¡Oh, Fabio!
Luis Sánchez-Moliní
Esplendor del Palacio Real
CUANDO era adolescente, solía participar en corrillos de zangalotinos rebosantes de hormonas donde se hablaba con fascinación satánica de la yumbina, un afrodisíaco que podía convertir a la más virginal de las jovencitas en una odalisca ávida de placeres eróticos. Incluso, había historias que contaban cómo algunas de las víctimas había enloquecido por un deseo que ni el más bragado de los amantes conseguía satisfacer.
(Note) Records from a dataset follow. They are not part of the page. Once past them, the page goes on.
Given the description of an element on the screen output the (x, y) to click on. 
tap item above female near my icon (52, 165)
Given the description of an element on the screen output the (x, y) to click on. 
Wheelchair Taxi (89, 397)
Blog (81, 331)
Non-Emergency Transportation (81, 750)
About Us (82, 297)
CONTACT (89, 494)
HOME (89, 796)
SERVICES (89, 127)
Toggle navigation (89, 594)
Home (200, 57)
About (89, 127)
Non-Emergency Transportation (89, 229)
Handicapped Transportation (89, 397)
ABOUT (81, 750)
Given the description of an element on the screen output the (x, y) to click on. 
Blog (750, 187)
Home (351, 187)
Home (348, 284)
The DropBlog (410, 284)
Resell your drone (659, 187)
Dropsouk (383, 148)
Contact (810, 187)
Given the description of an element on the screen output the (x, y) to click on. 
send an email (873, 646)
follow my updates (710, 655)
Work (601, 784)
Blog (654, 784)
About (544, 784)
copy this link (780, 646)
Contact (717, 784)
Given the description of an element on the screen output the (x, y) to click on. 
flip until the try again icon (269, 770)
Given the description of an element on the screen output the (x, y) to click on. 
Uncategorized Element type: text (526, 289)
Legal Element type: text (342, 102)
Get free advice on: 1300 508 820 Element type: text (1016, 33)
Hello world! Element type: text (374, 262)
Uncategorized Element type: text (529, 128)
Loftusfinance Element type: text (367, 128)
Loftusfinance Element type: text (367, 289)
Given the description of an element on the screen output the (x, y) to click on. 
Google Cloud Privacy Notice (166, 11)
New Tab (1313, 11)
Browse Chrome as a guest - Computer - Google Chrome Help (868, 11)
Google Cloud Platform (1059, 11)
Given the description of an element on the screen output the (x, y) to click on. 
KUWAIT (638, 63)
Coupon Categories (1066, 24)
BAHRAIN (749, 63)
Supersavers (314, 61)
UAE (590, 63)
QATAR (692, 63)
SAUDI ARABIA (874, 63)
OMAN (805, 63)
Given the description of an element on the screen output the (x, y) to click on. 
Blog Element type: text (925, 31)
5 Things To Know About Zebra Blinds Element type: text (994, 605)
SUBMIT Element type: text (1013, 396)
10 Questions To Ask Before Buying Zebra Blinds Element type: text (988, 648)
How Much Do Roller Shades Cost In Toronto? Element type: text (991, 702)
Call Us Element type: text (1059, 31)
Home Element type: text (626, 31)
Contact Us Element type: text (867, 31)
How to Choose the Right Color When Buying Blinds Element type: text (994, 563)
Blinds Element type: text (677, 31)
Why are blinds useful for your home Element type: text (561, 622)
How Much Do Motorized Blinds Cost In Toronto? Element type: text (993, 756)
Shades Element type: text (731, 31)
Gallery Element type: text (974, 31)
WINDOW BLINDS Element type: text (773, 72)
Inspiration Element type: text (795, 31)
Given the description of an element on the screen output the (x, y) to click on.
Por supuesto, ninguno de aquellos aspirantes a Marqués de Sade se atrevió a semejante tejemaneje y aprendimos la sexualidad junto a las féminas de nuestra generación, a golpe de torpezas, frustraciones y momentos inolvidables. Pero no se me escapa que todas aquellas chiquilladas iniciáticas pertenecerían a lo que hoy se califica como “cultura de la violación”, un término avalado por la ONU (¿se acuerdan de ella?) que nació en el EEUU de los años 70.
La “cultura de la violación” está de moda estos días porque la ministra de Igualdad, Irene Montero, la ha usado como arma arrojadiza contra el PP por dos campañas, de Madrid y Galicia, en las que se aconseja a las mujeres que no acepten bebidas de desconocidos o corran por un parque solitario por la noche. Justo lo que les diría cualquier madre o padre sensato a sus hijas. Porque advertir de los peligros reales nunca puede ser “igualar a las víctimas con los agresores”, como tampoco lo era decirles a los guardias civiles del País Vasco que no vistiesen de uniforme cuando iban a comprar el pan o evitasen tomar el aperitivo en una herriko taberna.
La “cultura de la violación” es, digamos, todo aquello que justifica o ningunea de alguna manera el forzamiento de las mujeres, desde el comentario de “es que llevaba la falda muy corta” a “eso le pasa por ir borracha”. Hasta ahí de acuerdo. Todos tenemos derecho a llegar borrachos y solos (si no hay más remedio) a nuestra casa sin que nadie nos moleste. Pero en un sentido más amplio, como ha hecho Montero, se usa también para culpar a todo el conjunto de los hombres heterosexuales o a las ideologías contrarias al feminismo radical de delitos que son individuales. Como en tantas otras cosas, se trata de generar un sentido de culpa en el adversario (aunque cada vez podríamos usar más el término enemigo) para vencerlo psicológicamente. El PP suele entrar al trapo, pues hace tiempo que aceptó las reglas de un juego en el que siempre será perdedor. Vencerá en las elecciones, pero nunca convencerá.